Alice chegou mais perto e Robin se moveu para sentar atrás dela, colocando uma perna em cada lado de Alice e envolvendo os braços em torno da garota fria para ajudá-la a se aquecer.

Alice encostou as costas contra Robin com um suspiro. Ela estremeceu e seus olhos se fecharam, fazendo Robin notar como ela limpou completamente o rosto da sombra manchada, enquanto olhava por cima do ombro da loira brilhante.

O coração de Robin parou por um segundo antes de ser reiniciado com uma sacudida poderosa.

Alice era uma beleza natural, parecendo tão inocente e suave agora, relaxada contra Robin.

Robin desejou ter pensado nisso. Porque abraçar na frente da lareira com a garota, que atingiu as cordas do seu coração em várias melodias, entre as pernas, era uma daquelas coisas que não faziam sentimentos tão platônicos baterem em seu peito. Engolindo em seco, ela tentou ignorar o formigamento que se precipitava sobre sua pele e o calor que corria por seu corpo, quando ela absorveu o doce aroma de Alice. Ela esperava que Alice não pudesse sentir seu pulso acelerado contra suas costas.

Tentando se acalmar, Robin concentrou-se em sua missão de simplesmente dar calor a Alice, em vez do sentimento da outra garota em seus braços ou da maneira como as pontas secas dos cabelos loiros faziam cócegas no rosto e no pescoço. Foi uma Missão Impossível. Atropelar edifícios como o douche Tom Cruise parecia muito mais fácil nesse momento.

Dezenas de batidas do coração passaram até que ela sentiu Alice se mexer.

"Eu sinto muito por você ter passado por isso", ela murmurou baixinho. "Você não tem que ficar."

Não querendo dar inseguranças a qualquer alimento de Alice, Robin deu de ombros despreocupadamente: - Está tudo bem. Estou feliz por poder ajudar. Porém, acho que você deveria ter deixado o carrinho.

“Eu não pude,” Alice murmurou apesar da tentativa de piada de Robin. "Viver sozinho, cuidar de mim mesmo enquanto faço as coisas que fiz com meu pai é algo que preciso managae."

As escamas caíram dos olhos de Robin quando ela percebeu por que Alice tinha sido tão insistente sobre o maldito carro. "Você não queria falhar", ela afirmou dificilmente acima de um sussurro.

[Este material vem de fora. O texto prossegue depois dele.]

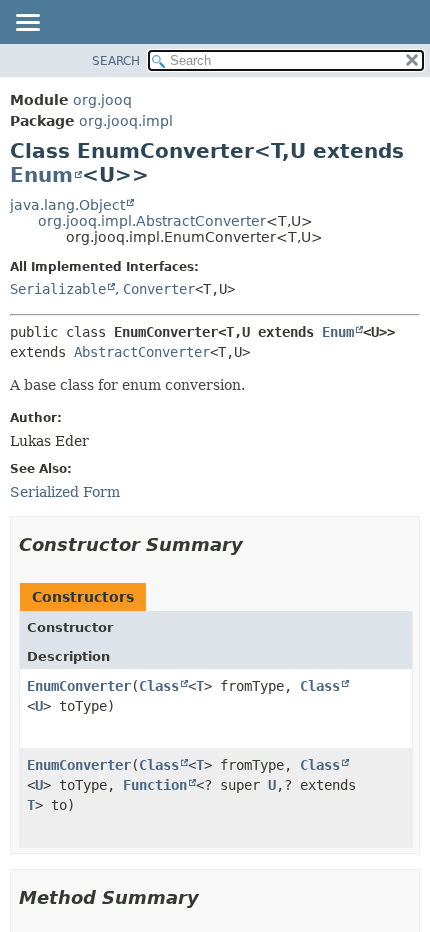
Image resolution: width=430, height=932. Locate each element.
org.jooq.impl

Enquanto Alice era o brilho do verão e a magia do outono, ela também podia ser a solidão do inverno. Carregar seus fardos de ter estado sozinha, separada do pai por metade do tempo que estiveram juntos e não ter conseguido encontrar uma cura para o coração de seu pai, era sua bagagem.

Alice abaixou a cabeça. “Pode parecer estúpido. Quando saí da torre, tinha dezessete anos e vivi sozinho durante anos.

- Acredite em mim, não - respondeu Robin, apertando Alice e ignorando os tremores que se agitavam em seu estômago. “Quando eu não era boa em magia, senti que falhava a expectativa de todos da filha da Bruxa Má. Eu tentei alguma bruxaria questionável para compensar isso. E você sabe o que eu aprendi? ”Ela esperou Alice levantar a cabeça e olhar para ela por cima do ombro antes de continuar,“ Às vezes, é apenas a nossa própria expectativa que projetamos nos outros. Não vale a pena colocar sua vida em risco por eles. ”

Um pequeno sorriso apareceu nos lábios de Alice. Lentamente seus olhos se iluminaram. "Obrigado. Você sempre encontra as palavras certas para me consolar.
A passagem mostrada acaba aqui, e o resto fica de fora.